The City of Cape Town’s Transport and Urban Development Authority (TDA) has added a thirteenth all-women road repair team to its staffing complement. The all-women team, consisting of members aged between 24 and 40 years, recently commenced with roadworks in Atlantis.
The TDA training academy, through its Women-at-Work Programme, is aiming to change the mindset that certain jobs are reserved for men only, or that women are incapable of doing what can be regarded as physically challenging work. The aim is also to empower women with skills that will enable them to apply for employment opportunities at the 18 roads depots across the city, and to assist with fixing potholes and clearing storm-water infrastructure, among other tasks.
The women were sourced from the local sub-council jobseekers database and the depot assessed and interviewed them as part of the appointment process.

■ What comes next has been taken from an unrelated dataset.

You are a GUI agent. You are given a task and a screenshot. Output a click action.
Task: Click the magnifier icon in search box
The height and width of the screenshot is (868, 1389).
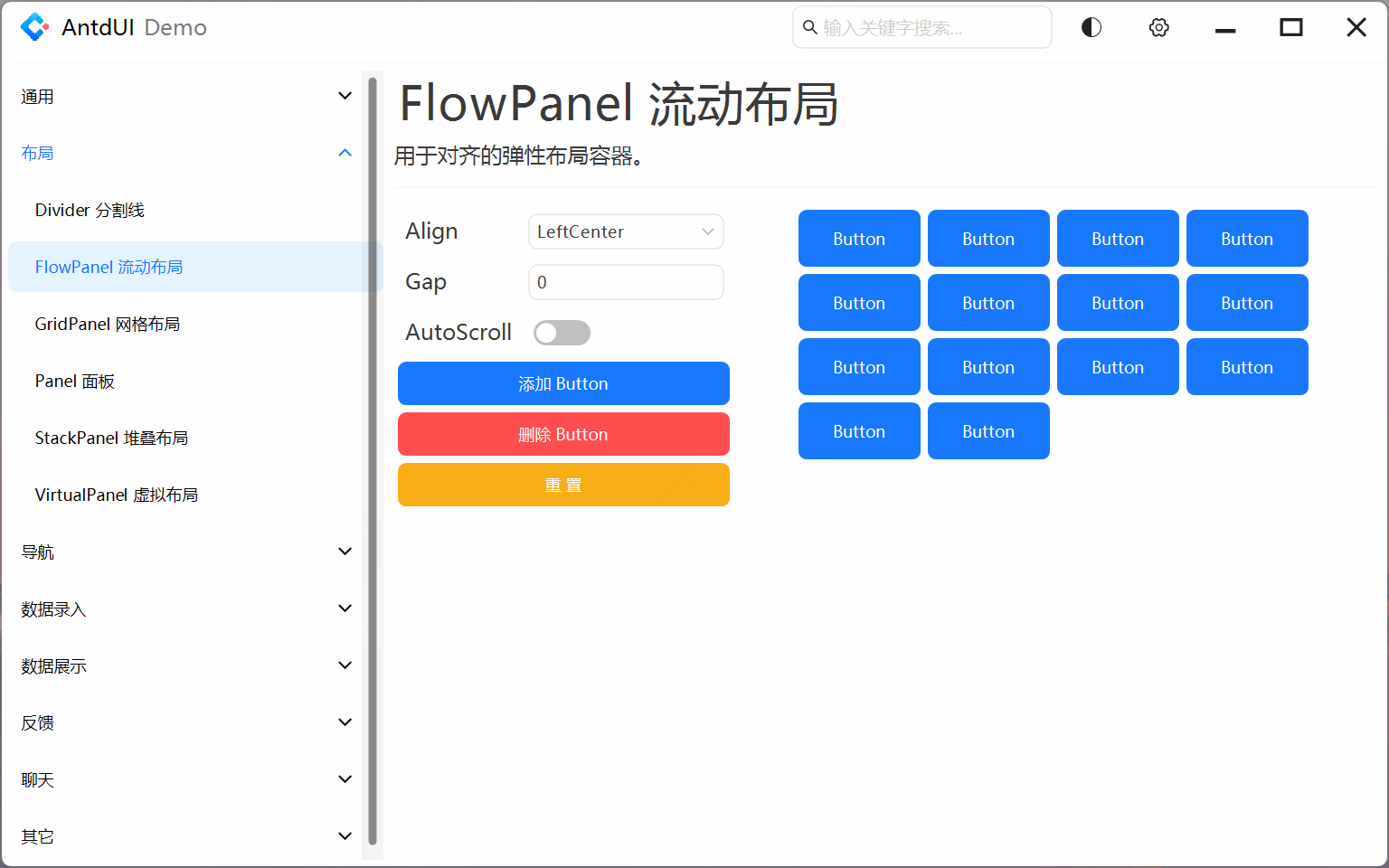(809, 27)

‘This project plays a multi-purpose role. On the one hand, it addresses the under-representation of women in traditionally male-dominated careers, while on the other, it ensures the inclusion of the women in the economy, in particular in Atlantis where the unemployment rate is high. Some of the women who form part of the team are sole breadwinners and are bringing up their children on their own. Thus, this is a real opportunity for them to get a foot in the employment door in future,’ said the City’s Mayoral Committee Member for Transport and Urban Development, Councillor Brett Herron.

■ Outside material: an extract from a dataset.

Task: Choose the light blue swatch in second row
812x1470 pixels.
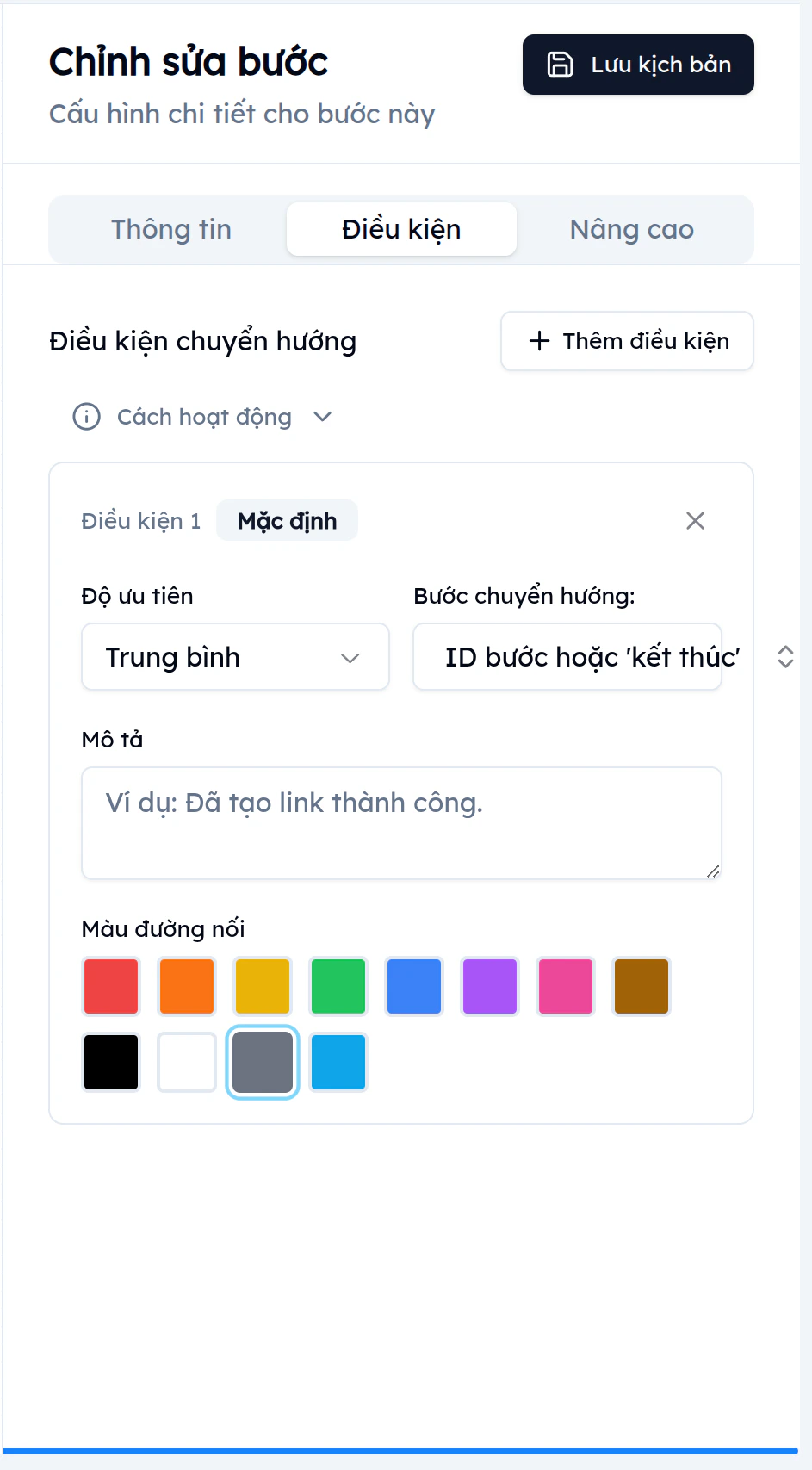Action: coord(338,1062)
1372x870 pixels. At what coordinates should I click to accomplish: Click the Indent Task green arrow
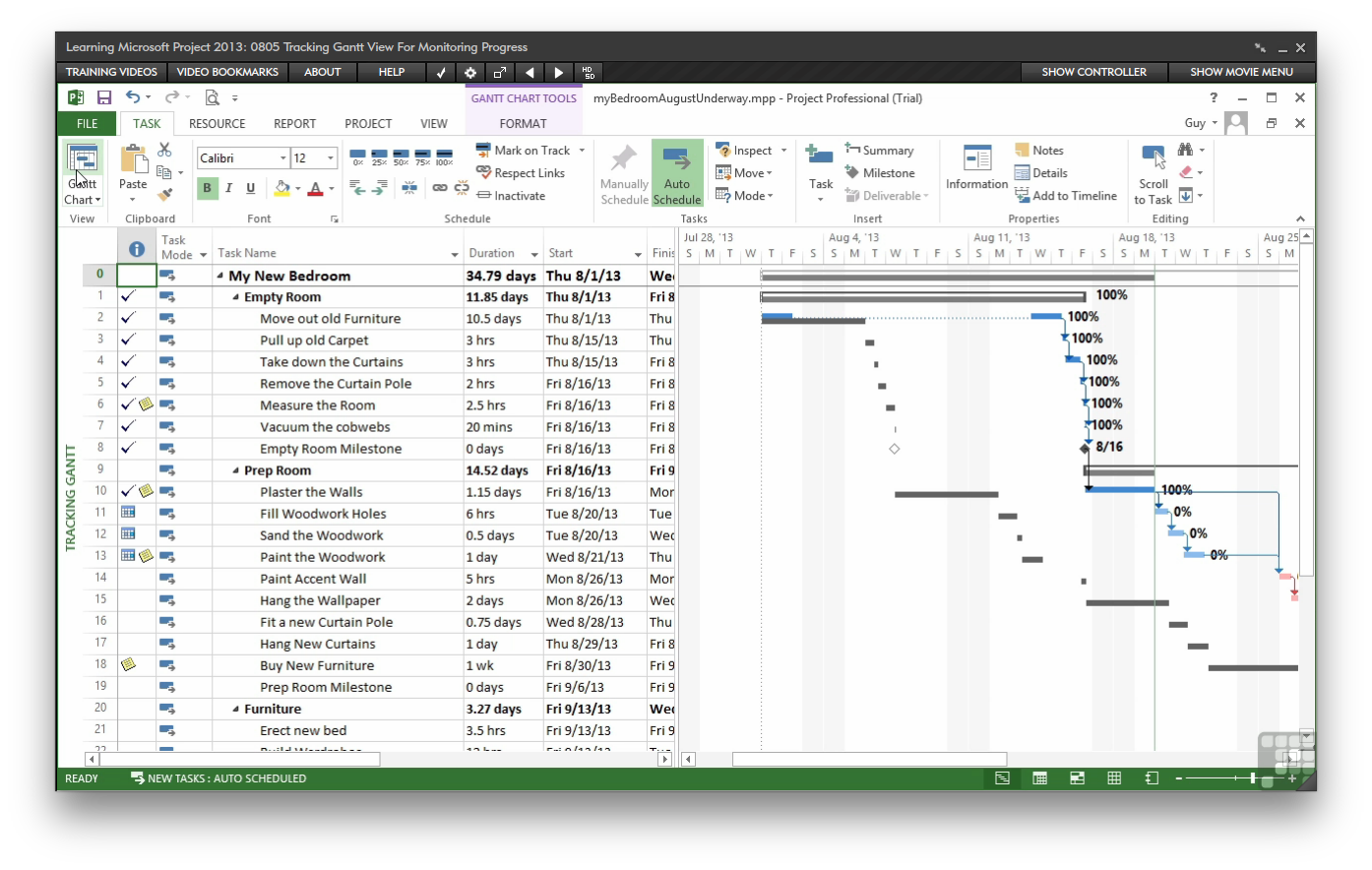[x=379, y=187]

The women undergo on-the-job training which empowers them with skills to perform their jobs while gaining valuable experience. The training entails skills in the operation of small construction equipment, onsite safety, and best practices in road surfacing as per the requirements of the South African Road Federation.

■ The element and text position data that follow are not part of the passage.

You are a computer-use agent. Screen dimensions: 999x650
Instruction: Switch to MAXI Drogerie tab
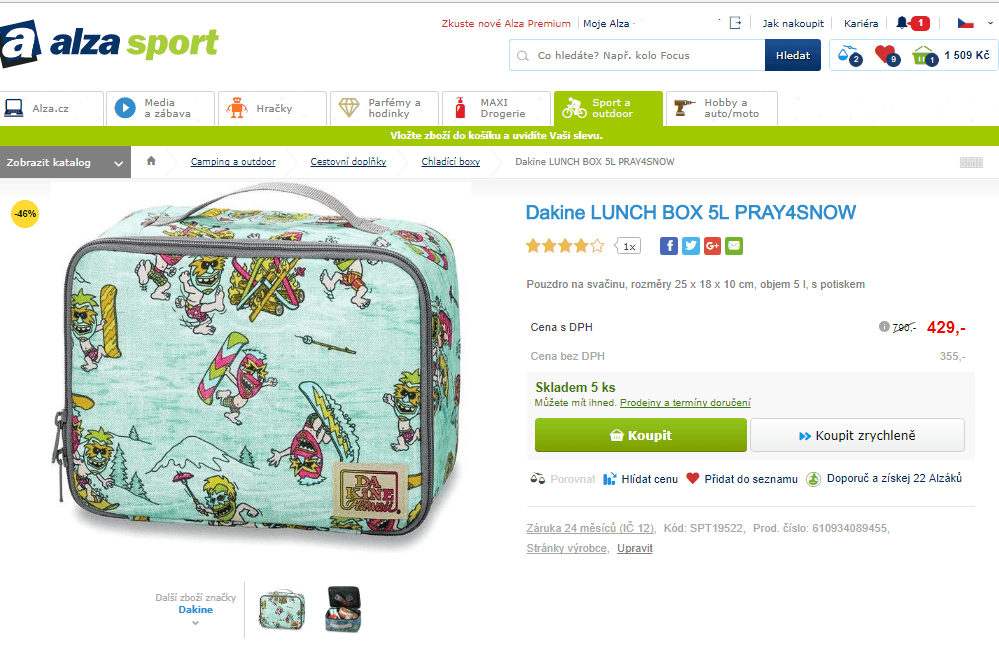[x=496, y=108]
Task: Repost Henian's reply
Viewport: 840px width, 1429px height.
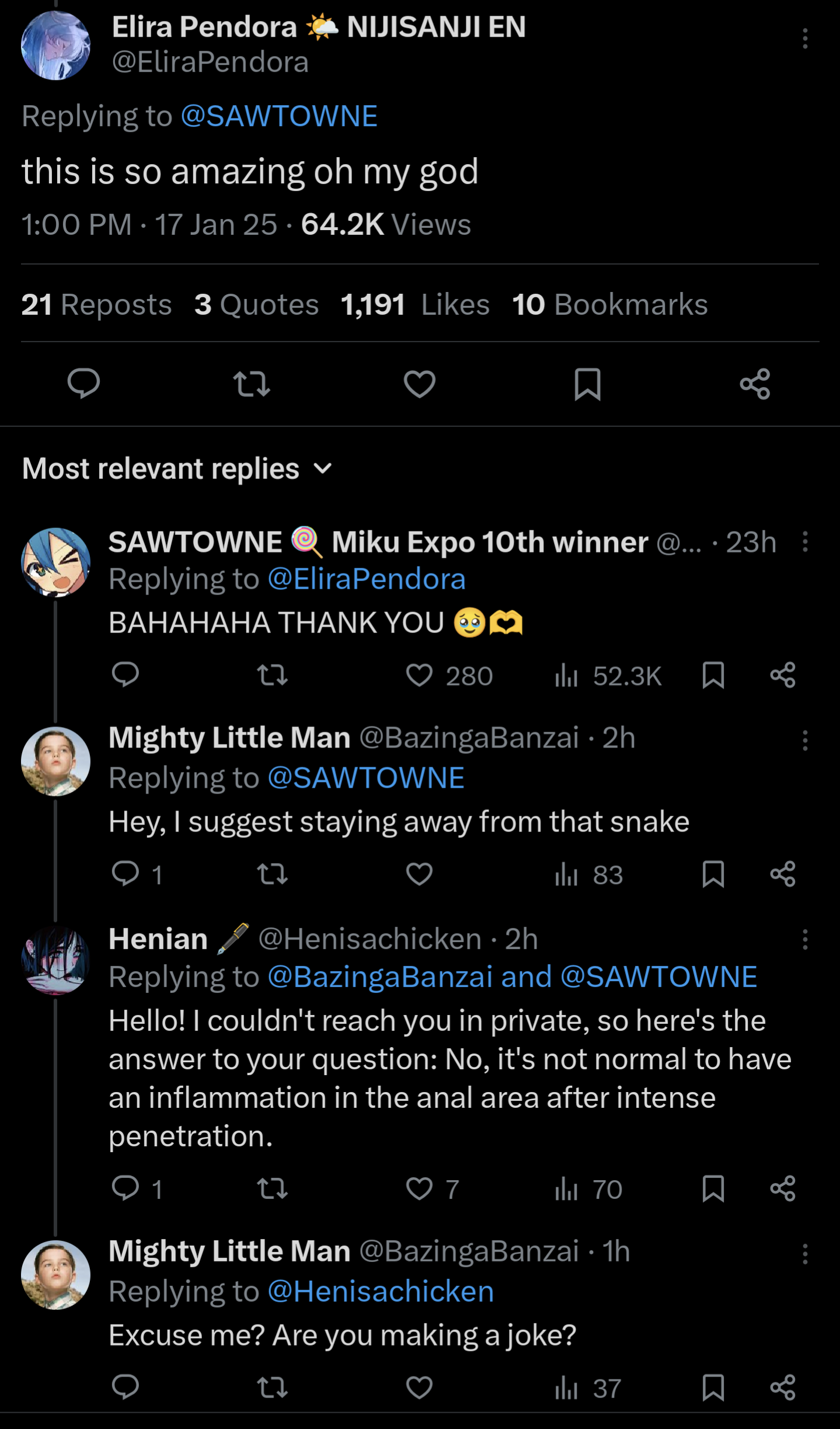Action: 273,1188
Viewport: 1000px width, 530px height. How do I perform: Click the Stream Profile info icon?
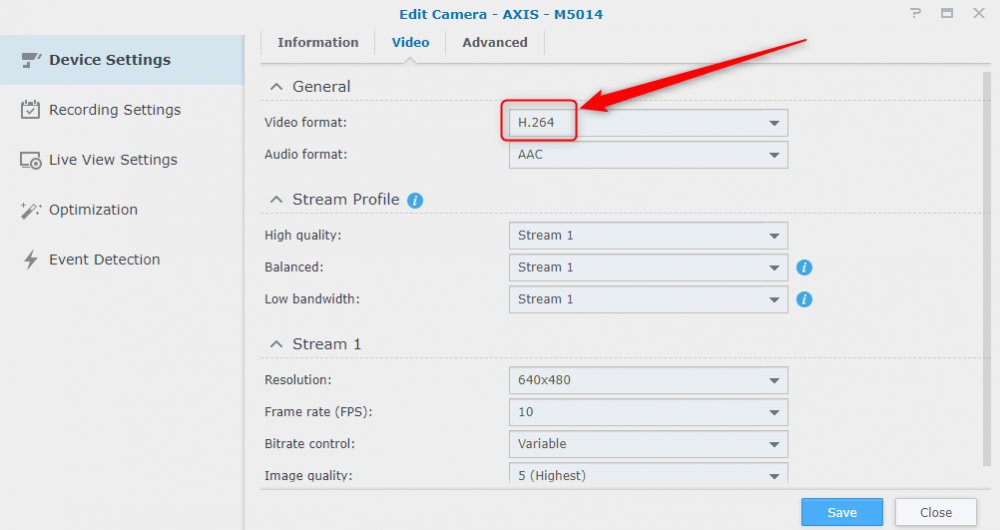(415, 200)
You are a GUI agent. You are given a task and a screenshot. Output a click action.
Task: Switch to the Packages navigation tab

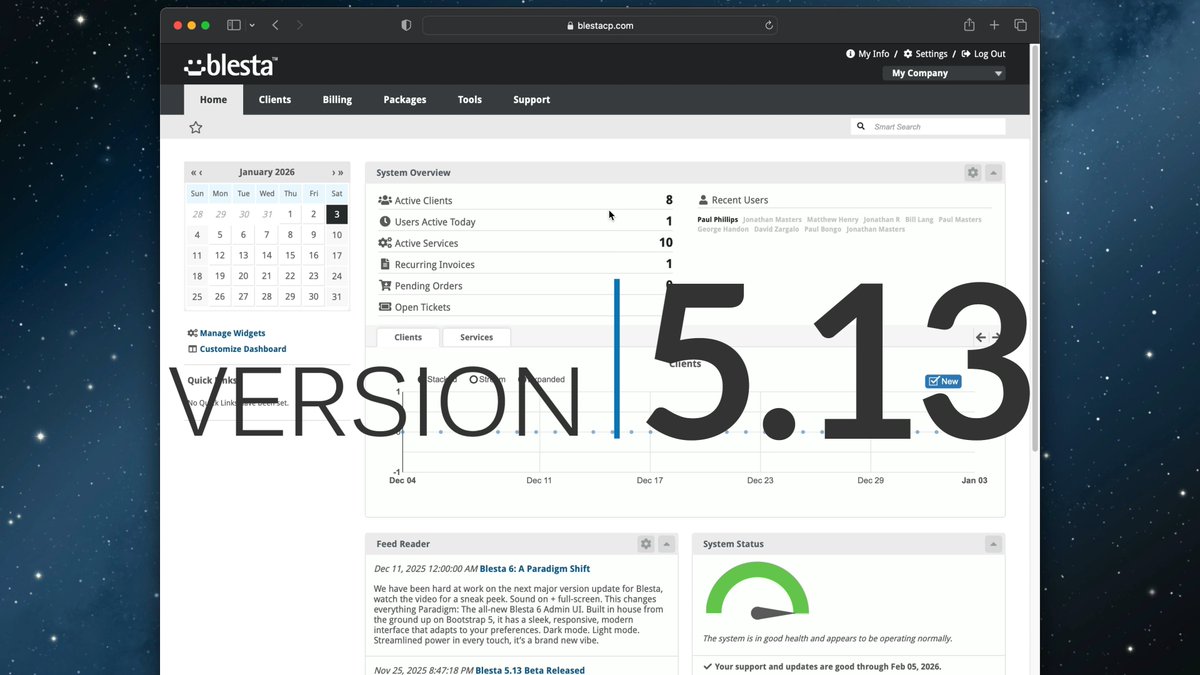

Kashiefa Beck is a prime example of one of those women who have successfully completed training through the programme. She is now a permanent employee at the City’s roads depot in Heideveld.
‘I am so grateful to the City for providing us with the opportunity to be a part of the EPWP Women-at-Work Programme. Entering the male-dominated world was a challenge in the beginning. However, we soon got into the swing of things and learnt to handle the job and the men working in this field. I think we are more consistent, committed and determined to excel in the work usually done by men. Men can do the work, yes, but I believe that women can do an even better and more qualitative job. We are truly grateful for the permanent employment that we secured in 2016 after being part of this programme. It really had a positive impact and brought stability to our lives. I want to encourage all women to believe that nothing on the road to life is impossible. You must believe in yourself, be focused and stand firm,’ said Kashiefa.
Councillor Herron said Kashiefa must serve as an inspiration to the other women who are currently part of the 13 all-women road repair teams across Cape Town.
‘Stories like this warm my heart and spur me on to do even more for our residents. Road repair work is a skill that can be learned by anyone who has the drive and passion, irrespective of gender. A big plus is seeing some of these women absorbed in permanent employment within the City, a move that certainly helps restore dignity both in the community, as well as in their homes,’ said Councillor Herron.
The TDA’s end-goal is to have at least one all-women road repair team at each one of our 18 depots by the end of the year. This project is in line with the City’s Organisational Development and Transformational Plan which prioritises investing in programmes that will provide long-term employment to the city’s residents.